Thursday, August 09, 2007

Identity crisis? Television to the rescue!

AOG, Madrid

About a month or so ago, the Spanish media concerned itself very much with Spain's national anthem. You see, Spain's
Olympic committee had asked the public to submit lyrics proposals for the anthem, the rationale being that Spanish sportsmen are only able to hum when their anthem- one of the oldest in the world- is played at sporting events. They are right.

The question at hand was its lyrics: it doesn't have any anymore.

Or rather, no official lyrics. The collective memory of Spain being what it is, they forgot (the media that is) that the anthem has, in fact, at least two versions of the lyrics: one drawn up under King Alfonso XIII's orders, and the other during Franco's time. The issue even made it into the pages of The Economist.

More of the same...

This week, the papers published a story concerning the soon to be approved law which will regulate Spain's national/state television network TVE.

Within its charter, TVE is meant to help define the country's identity.
And that is a tall order and a half if ever I saw one. One of the things which defines the Spanish sense of identity, is that there is no Spanish identity. At least, not amongst the Spanish themselves.
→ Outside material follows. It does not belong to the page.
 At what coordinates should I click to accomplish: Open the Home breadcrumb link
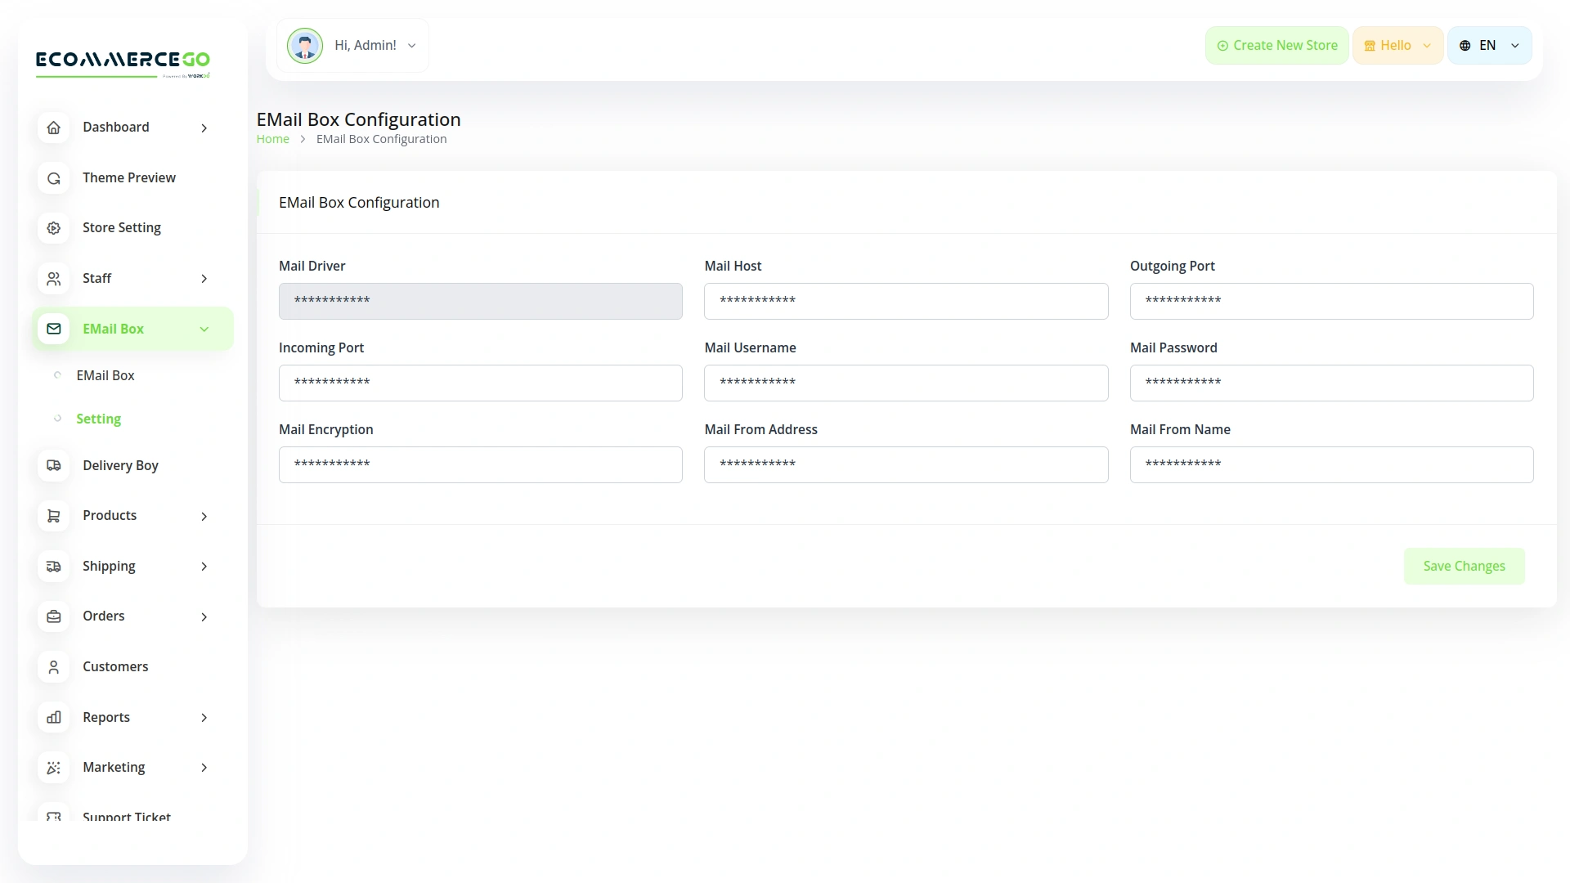tap(272, 138)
Other people can see here and there traces of which, in a very generalized way, can partially define the Spanish character, ideology, etc.
However, it is obvious that they, and I have yet to visit a country which suffers from this too, have a problem defining what is Spanish, without offending all the various regional identities which also make up Spain.
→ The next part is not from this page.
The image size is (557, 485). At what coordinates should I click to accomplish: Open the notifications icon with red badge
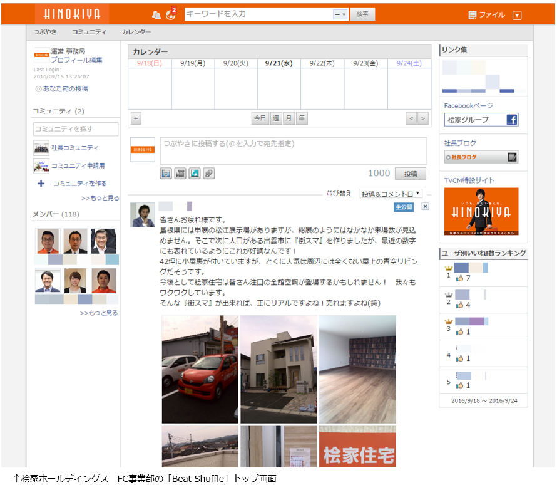tap(171, 14)
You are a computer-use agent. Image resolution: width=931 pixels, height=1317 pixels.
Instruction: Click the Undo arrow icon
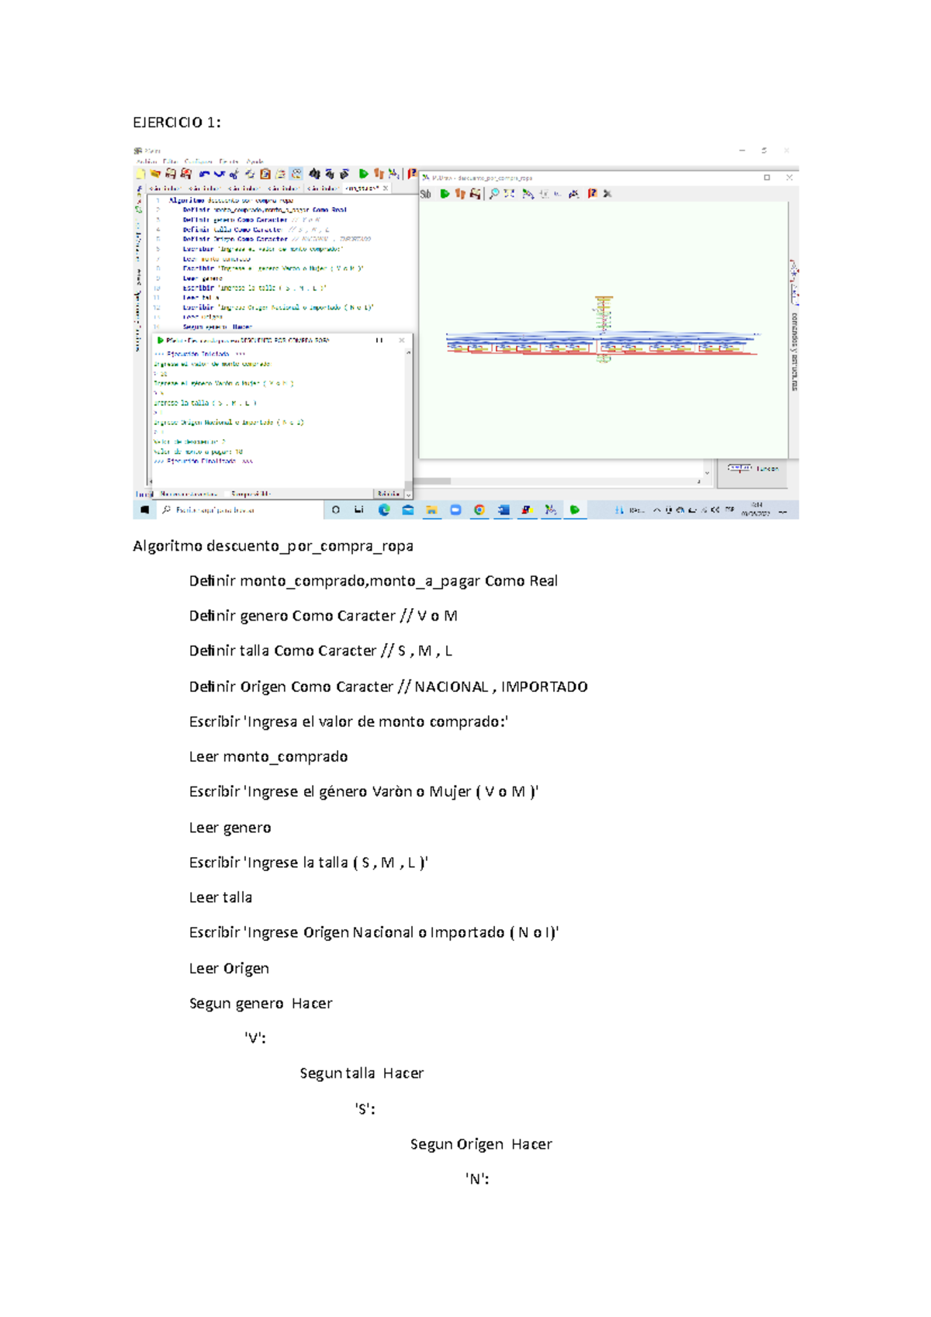click(204, 174)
For example, Spain has more than one official language (funny how Congress has an issue with making Spanish the country's second official language). Aside from Castellano (Spanish proper) which the entire country speaks, Catalan, Basque, and Galician are also official languages.

But there are more: Aragonese, Aranese, Asturian, Balearic (Mallorcan, Ibizenco etc) , Valencian... some even say that Spanish as spoken in Andalucia, is its own language (Andalúz).
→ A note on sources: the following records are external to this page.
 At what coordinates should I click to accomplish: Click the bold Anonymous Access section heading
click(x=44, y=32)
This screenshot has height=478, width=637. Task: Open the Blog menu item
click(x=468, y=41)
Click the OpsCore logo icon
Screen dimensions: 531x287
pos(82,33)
This is enshrined in Spain's 1978 post dictatorship Constitution. Since Franco had so sidelined and even prohibited the learning of anything other than Spanish, the transitional governments thought they would right this wrong.

No problem there, except that now, in Spain -perhaps it was always like this- many people are far more loyal to their region (Spain is a semi federal country divided up into 17 different "Autonomous Communities"- a la German Länder), than they are to an all encompassing concept of Spain.

Another example, is how some people in Spain see other Spanish people as being different from themselves. Of course, every country on Earth has local and regional clichés. But in Spain, they are not seen as a joke, but rather as something set in stone.

Andalucians are lazy and only care about music, Catalans are stingy but great businessmen, Galicians will never give you a straight answer and are mostly Fishermen, Madrilenos are arrogant. As with every cliché, for every ounce of truth, there are 2 tons of untruth.

Yet in Spain, these views continue.
Since the end of the dictatorship, many have said that Spain's "Patriotism 101" class has not been addressed by any government. Many say it needs to be.

Four years ago, the Conservative Party (Partido Popular) raised huge controversy when it stuck a gigantic Spanish flag on Plaza de Colón (Columbus Square) in Madrid. A few months later, the Socialist party won. The flag stayed. Nobody talks about it, but there it is. True, the Town Hall is run by the Conservatives, but there have been moot calls to it being taken down.

Perhaps now, the Socialist party (a group known for advocating an international brotherhood, and which dislikes shows of patriotism or nationalism). is slightly addressing the issue, via television. It has to help solve this problem.

How? Well, no one knows yet. But somehow.
And so Spain goes to bed talking about its self-image issues arguing there are no such all its languages.